Here it comes: Hate to say "I told you so" but..... I said "it's here" when I saw the Jeopardy stunt, my SO looked at me and said "It's looking up the answers, what's the big deal?". The "big deal" of course is that it finds the correct answer from the mass of unstructured textual data returned by a simple web crawler, which from a black box POV strongly implies it "understands" the question. Further, when Watson falls for bullshit he reads on the internet or lacks context, the developers correct the misunderstanding by "teaching it" new facts. As one of the developers puts it, it the computer knows everything there is to know about human anatomy how do you get it to correctly interpret the phrase "Noses run and feet smell"? Systems like Watson can do this themselves, essentially they are finding meaning by reading unstructured data! Which at the end of that day is conceptually no different to what any other "brain" does.

prophecy/
Anyone who wants a software dev job in the not too distant future better start thinking less about programming them and more about training them.
/prophecy

Re:Mirroring the human mind...

[geekoid]

we're not nearly as frustrating as people, meat sack
.

My brain isn't that great

[FsckYoCouch]

Is my CPU going to struggle with depression and anxiety now?
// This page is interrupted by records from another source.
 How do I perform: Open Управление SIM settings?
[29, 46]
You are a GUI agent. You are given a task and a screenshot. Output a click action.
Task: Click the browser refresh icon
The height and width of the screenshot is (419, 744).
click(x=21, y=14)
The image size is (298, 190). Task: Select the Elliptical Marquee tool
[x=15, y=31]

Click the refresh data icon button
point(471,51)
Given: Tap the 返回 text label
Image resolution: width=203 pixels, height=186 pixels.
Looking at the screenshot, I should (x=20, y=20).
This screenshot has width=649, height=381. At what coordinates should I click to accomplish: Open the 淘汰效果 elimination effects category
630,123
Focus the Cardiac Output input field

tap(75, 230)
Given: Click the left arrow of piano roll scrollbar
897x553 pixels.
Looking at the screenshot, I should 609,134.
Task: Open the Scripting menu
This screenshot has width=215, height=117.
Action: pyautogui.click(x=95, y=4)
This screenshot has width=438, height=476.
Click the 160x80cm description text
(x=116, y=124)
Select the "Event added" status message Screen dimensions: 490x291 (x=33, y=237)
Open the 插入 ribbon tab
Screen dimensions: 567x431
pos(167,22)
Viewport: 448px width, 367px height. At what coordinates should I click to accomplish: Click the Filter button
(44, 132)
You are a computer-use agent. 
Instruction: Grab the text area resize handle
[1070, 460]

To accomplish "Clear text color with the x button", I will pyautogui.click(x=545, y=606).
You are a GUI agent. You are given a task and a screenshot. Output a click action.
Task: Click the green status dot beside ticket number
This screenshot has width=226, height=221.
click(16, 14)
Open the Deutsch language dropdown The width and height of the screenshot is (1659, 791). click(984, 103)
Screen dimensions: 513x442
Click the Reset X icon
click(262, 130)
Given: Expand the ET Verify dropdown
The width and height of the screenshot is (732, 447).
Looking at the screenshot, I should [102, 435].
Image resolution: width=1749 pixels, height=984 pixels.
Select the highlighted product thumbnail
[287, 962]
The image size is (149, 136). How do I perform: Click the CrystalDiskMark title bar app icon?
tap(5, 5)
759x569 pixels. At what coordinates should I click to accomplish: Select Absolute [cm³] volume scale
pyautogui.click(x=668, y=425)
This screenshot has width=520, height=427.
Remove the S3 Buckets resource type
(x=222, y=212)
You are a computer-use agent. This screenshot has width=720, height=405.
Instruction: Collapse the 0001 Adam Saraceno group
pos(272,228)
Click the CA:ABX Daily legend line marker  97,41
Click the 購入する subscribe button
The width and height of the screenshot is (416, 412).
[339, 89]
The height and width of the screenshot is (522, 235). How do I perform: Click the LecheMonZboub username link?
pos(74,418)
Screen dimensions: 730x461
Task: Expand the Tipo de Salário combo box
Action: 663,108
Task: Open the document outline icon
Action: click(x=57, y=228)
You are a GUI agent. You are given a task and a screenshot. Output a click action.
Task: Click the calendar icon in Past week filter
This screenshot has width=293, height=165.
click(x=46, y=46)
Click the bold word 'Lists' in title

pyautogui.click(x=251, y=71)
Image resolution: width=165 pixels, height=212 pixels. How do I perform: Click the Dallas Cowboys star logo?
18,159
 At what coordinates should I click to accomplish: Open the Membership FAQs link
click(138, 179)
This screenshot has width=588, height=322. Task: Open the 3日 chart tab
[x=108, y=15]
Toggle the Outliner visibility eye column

Article and summary is misleading

[aXis100]

Good old clueless tech journalists, followed by slashdot editors just copy pasting.

The chips aren't 9000 times faster than a typical PC for general tasks. Specifically, they can simulate neurons 9000 times faster than a PC can simulate neurons. Pretty typical of any ASIC with a limited set of a highly specialised functions.

Re:crysis?

[aXis100]

The article is misleading - they are not 9000 times faster than a PC for general tasks. The chips can simulate neurons 9000 times faster than a PC can simulate neurons, but there's no mention of how fast those simulated neurons can solve a problem for you.

That's just....

[funwithBSD]

Cray Cray.

Still a long way from brain-boxes

[Immerman]

I doubt it. Well, at least not as soon as you might imagine. "Together these 16 chips can simulate 1 million neurons and billions of synaptic connections"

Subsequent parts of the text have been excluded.